界外一眾練氣修士看得久了,雙目都覺刺痛,仿佛有根根鋼針扎進眼珠,紛紛捂臉慘叫。
「【金德】修士果然張狂。」
符離子神色從容,樓真宵樓師弟也是半個劍修,他對於【金德】相關的道法手段,並非一無所知。
走這條路的宗字頭真傳,個個堪稱鬥法兇猛,且殺性極重,常年遊歷四方洲陸,尋覓敵手砥礪自身。
樓師弟當年剛入築基境,一度跟中乙教玄闡子互為磨刀石。
不僅修為穩步提升,道基功行也突飛猛進。
「符某人腰纏萬貫,縱橫南瞻洲,從沒遭遇過綁票打劫,也沒因為屢屢跟那些仙修鬥富獲勝就被人敲悶棍。
靠的可不只是太符宗真傳這層身份護體。」
符離子長身而起,從袖中取出一張法符,兩指捏住誦念咒訣。
不過兩三息功夫,法符便無火自燃,繞著他飛旋數圈,化作一縷輕煙縈繞在周身。
符離子做完這一切,才遁入【想蘊天】,平靜地朝袁逍打了個稽首:「久聞袁道友精擅殺伐劍術,符某不才,願領教一二。」
袁逍也不多言,簡單回了一禮,隨即抬手掐訣,抓出七八團碩大的金氣。
嗤嗤幾聲脆響,凜烈的鋒芒在空中一轉,割裂大氣,如匹練般電掣而出,迅速殺向符離子。
所過之處,星移斗轉,乾坤顛倒!
儼然是參悟出劍意,蘊含神髓,大有銳不可當之勢!
「好劍術!」
符離子雙手負在身後,衣袍獵獵飛揚,竟不躲不閃,任由劍氣橫空,將自己的身子斬成兩截。
這一幕讓眾人臉色驟變,驚呼聲此起彼伏。
要知道,這兩人都是宗字頭真傳,是各自洞天的棟樑、真君的弟子,無論誰在這裡折損,恐怕都會引發莫大幹戈!
「符師兄!」
許菀猛地起身,卻牽動了傷勢,俏臉瞬間變得慘白。
「許師妹莫急。」
余長青終究穩重些,沉聲道:「符師兄號稱多寶真人」,豈是浪得虛名。
區區飛劍術,如何傷得了符師兄命性。」
果然,符離子的身子被斬成兩截,卻沒有半點血跡。
不到一個呼吸的功夫,傷口處便浮現出一縷縷雲煙之氣,仿佛有凝脂玉膏塗抹過一般,肉身剎那間便接續完好,腰身上下合二為一,恢復如初!
「斬而不死?」
袁逍挑起眉梢,似是不信邪,陡然催動法力。
只見劍光連連閃爍,金芒耀目,如暴雨般劈頭蓋臉砸下,籠罩符離子周身百丈範圍。
劍氣割裂長空的劇烈動靜,足足持續了半炷香之久。
符離子那具身子千瘡百孔,殘破不堪,如受凌遲酷刑。
但無論他傷勢多麼嚴重,哪怕六陽魁首被斬切而下,只要那縷浮動煙氣盤繞未散,皆可還元返本,恢復原狀。
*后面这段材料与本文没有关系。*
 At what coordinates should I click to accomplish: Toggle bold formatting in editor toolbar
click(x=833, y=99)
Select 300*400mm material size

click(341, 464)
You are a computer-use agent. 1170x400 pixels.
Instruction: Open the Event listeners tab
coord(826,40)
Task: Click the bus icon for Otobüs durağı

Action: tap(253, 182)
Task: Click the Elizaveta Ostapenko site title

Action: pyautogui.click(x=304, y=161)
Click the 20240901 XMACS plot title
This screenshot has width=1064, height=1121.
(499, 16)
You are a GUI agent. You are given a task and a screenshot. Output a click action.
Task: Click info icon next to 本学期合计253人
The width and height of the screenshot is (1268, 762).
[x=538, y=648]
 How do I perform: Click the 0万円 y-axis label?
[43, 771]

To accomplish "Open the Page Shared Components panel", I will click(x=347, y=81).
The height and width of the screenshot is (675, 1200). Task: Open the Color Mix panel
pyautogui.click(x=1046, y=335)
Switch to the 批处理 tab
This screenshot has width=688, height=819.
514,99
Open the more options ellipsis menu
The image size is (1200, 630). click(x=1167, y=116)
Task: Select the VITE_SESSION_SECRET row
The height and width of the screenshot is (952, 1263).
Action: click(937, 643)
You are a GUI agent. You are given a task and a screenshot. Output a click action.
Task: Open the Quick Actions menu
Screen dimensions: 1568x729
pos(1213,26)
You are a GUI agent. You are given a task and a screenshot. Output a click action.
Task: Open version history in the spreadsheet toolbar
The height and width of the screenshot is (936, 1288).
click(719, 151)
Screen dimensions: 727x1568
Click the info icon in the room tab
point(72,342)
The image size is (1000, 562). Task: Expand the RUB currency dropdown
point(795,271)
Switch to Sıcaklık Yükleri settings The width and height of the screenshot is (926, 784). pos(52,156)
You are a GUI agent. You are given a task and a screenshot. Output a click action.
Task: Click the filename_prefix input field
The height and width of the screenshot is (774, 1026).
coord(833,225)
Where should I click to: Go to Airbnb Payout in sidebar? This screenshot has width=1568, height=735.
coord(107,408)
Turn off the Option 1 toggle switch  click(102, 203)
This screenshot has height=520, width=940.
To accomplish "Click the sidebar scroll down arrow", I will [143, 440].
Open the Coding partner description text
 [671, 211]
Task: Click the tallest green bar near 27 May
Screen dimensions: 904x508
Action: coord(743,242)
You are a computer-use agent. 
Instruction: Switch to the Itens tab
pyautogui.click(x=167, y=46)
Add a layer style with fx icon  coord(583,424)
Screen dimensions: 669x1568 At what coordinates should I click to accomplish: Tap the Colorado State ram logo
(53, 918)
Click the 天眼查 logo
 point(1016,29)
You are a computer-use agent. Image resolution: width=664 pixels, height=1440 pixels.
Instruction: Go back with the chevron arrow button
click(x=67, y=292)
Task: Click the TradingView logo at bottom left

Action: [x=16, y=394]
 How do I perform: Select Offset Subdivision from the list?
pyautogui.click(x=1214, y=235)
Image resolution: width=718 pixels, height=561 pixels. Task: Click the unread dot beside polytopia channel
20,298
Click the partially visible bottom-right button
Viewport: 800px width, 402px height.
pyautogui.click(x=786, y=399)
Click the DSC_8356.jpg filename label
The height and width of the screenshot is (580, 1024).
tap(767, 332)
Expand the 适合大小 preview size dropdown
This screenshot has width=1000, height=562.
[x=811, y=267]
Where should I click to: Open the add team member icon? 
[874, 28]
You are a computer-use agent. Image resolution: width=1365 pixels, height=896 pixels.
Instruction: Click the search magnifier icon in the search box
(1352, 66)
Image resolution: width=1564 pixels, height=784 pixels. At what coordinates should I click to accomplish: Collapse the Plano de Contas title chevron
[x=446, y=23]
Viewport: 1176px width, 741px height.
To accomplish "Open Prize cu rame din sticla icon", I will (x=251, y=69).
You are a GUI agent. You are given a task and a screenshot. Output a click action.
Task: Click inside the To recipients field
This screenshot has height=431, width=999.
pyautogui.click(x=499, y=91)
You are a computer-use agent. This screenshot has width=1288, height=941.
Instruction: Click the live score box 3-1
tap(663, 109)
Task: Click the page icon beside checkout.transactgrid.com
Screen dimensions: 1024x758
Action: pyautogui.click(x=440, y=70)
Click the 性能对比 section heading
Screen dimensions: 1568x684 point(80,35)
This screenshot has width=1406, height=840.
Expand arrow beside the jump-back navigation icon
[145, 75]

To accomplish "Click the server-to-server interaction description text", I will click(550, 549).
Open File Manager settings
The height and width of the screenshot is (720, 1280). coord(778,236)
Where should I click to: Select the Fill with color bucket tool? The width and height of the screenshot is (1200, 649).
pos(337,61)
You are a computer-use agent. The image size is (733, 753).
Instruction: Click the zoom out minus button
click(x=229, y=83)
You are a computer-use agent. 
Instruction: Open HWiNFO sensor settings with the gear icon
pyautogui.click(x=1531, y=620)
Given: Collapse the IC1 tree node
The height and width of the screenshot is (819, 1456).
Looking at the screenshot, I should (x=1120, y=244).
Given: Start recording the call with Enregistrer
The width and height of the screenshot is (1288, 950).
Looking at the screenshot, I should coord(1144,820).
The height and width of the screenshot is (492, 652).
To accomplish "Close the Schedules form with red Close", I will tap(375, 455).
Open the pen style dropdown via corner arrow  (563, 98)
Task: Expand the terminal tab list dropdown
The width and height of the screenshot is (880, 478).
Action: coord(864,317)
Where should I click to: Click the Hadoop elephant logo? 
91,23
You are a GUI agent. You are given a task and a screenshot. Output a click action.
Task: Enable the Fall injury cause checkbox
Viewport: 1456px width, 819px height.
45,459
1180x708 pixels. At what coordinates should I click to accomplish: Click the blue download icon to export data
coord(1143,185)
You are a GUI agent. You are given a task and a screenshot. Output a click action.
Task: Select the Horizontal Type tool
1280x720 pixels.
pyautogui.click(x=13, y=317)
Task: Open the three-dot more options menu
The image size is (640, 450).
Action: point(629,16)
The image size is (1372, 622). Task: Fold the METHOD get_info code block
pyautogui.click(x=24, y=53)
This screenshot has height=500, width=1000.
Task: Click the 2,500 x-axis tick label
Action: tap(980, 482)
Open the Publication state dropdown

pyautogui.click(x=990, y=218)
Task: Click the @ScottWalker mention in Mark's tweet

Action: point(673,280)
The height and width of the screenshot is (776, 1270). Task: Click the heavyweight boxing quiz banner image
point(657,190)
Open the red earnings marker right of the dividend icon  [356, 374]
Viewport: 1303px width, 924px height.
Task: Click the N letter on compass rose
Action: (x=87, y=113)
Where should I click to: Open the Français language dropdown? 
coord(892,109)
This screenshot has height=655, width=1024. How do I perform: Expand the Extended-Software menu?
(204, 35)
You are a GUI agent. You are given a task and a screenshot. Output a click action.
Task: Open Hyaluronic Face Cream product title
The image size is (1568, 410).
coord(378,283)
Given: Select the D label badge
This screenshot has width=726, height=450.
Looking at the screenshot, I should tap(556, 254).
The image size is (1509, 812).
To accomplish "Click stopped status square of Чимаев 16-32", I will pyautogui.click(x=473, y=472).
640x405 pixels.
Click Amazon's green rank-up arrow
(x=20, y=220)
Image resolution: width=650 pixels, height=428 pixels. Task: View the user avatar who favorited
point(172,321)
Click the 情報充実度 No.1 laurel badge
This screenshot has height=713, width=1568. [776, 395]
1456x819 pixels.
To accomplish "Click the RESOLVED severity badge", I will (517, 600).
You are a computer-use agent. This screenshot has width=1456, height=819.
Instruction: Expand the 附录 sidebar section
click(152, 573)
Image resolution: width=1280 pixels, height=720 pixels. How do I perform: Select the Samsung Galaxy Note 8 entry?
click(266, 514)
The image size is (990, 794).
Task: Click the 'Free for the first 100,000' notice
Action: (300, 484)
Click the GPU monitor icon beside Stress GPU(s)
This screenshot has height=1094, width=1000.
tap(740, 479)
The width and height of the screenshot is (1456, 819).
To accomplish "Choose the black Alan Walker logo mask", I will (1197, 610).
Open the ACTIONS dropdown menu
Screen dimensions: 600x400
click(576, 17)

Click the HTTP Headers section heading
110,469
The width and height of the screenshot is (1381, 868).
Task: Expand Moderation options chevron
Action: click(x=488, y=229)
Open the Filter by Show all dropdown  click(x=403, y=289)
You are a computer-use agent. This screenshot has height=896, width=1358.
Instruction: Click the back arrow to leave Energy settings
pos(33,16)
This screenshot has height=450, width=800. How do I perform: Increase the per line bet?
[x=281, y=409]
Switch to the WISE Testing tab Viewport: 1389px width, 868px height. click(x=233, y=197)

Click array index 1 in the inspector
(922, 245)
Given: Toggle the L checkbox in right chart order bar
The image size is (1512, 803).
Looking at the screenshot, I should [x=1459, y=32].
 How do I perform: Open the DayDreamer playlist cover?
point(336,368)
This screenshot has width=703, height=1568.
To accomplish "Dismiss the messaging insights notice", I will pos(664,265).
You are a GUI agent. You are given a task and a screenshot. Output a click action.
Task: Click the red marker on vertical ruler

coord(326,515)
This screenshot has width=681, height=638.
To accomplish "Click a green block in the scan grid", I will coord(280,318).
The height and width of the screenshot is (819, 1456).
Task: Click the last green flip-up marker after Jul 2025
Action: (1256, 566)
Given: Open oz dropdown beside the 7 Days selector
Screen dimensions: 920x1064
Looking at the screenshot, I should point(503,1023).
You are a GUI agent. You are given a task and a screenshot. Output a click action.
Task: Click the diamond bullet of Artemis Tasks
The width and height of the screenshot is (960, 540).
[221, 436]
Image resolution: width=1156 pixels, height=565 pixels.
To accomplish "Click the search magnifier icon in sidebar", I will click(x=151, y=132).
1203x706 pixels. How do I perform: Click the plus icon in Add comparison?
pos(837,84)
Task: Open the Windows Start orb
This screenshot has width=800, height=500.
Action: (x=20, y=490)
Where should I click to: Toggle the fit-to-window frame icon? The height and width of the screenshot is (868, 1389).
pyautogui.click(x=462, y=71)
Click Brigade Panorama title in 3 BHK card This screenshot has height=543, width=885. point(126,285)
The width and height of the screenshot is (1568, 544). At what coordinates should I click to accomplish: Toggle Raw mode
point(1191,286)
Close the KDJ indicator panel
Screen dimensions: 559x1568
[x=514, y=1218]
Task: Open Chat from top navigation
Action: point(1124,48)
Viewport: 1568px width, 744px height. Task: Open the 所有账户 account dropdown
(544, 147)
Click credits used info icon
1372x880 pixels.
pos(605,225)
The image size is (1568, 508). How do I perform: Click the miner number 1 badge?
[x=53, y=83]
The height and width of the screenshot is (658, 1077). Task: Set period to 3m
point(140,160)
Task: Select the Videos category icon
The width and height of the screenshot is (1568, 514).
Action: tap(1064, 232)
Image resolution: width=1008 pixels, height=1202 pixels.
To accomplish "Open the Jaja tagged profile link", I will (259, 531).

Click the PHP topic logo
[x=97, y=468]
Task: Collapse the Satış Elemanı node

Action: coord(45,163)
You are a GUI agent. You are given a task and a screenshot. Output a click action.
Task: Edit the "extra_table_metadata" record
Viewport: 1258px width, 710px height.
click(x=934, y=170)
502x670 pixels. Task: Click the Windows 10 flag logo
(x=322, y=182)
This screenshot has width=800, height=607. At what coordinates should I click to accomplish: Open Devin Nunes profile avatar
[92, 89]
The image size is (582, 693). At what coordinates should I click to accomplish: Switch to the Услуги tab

「袁道友不必白費功夫。這道太淵長生符」乃真君所賜,縱然道友殺劍凌厲,卻也奈何不得我。」
符離子淡淡笑道。
此符護住肉身,哪怕肢體四分五裂,神識湮滅煙消,只消一縷生氣注進,便能恢復完好。
袁逍按住周遭凝聚的團團金氣,眉頭微微蹙起。
太淵長生符?
這可是真君神通!
即使【金德】主從革,掌殺伐,加之他所修劍術,攫取白虎七殺為意象,天然具備斬滅生機之性。
不管遇著什麼樣的勁敵,金氣劍芒皆無往不利,幾個回合下來就能殺得對方膽寒!
「太淵長生符————師兄居然選了這一神通。」
越子期目露驚色,太符宗弟子被拔擢為真傳,可以前往溟滄大澤,求取真君賜下一門神通。
「太符宗有十二道神通,煉就十二法符。
道子能得其九,真傳可擇其一。」
余長青長吁一口氣,心頭好似落下巨石。
「太淵長生符的那縷生氣,可抵擋真君一擊。
哪怕符師兄站著不動,讓袁逍斬殺,對方耗空法力都未必傷得了師兄半根汗毛!」
許菀聞言,神色也鬆了下來,眉宇間的憂色漸漸散去。
她和余師兄接連失利,沒能奪下符詔,讓先天宗那邊士氣大盛。
如今最後一枚符詔,只能指望符師兄發力。
若是符師兄能勝過袁逍拿下符詔,除去姜道子獨占的那枚,兩宗無非就是持平的局面,太符宗的顏面也能過得去。
太符宗這兒歡欣鼓舞,先天宗八峰駐地氣氛卻有些凝重。
大巍寶闕之內。
顧長嶺深覺遺憾,真君賜下的太淵長生符,生氣不消,體軀難傷,正好克制袁逍所修【金德】道法。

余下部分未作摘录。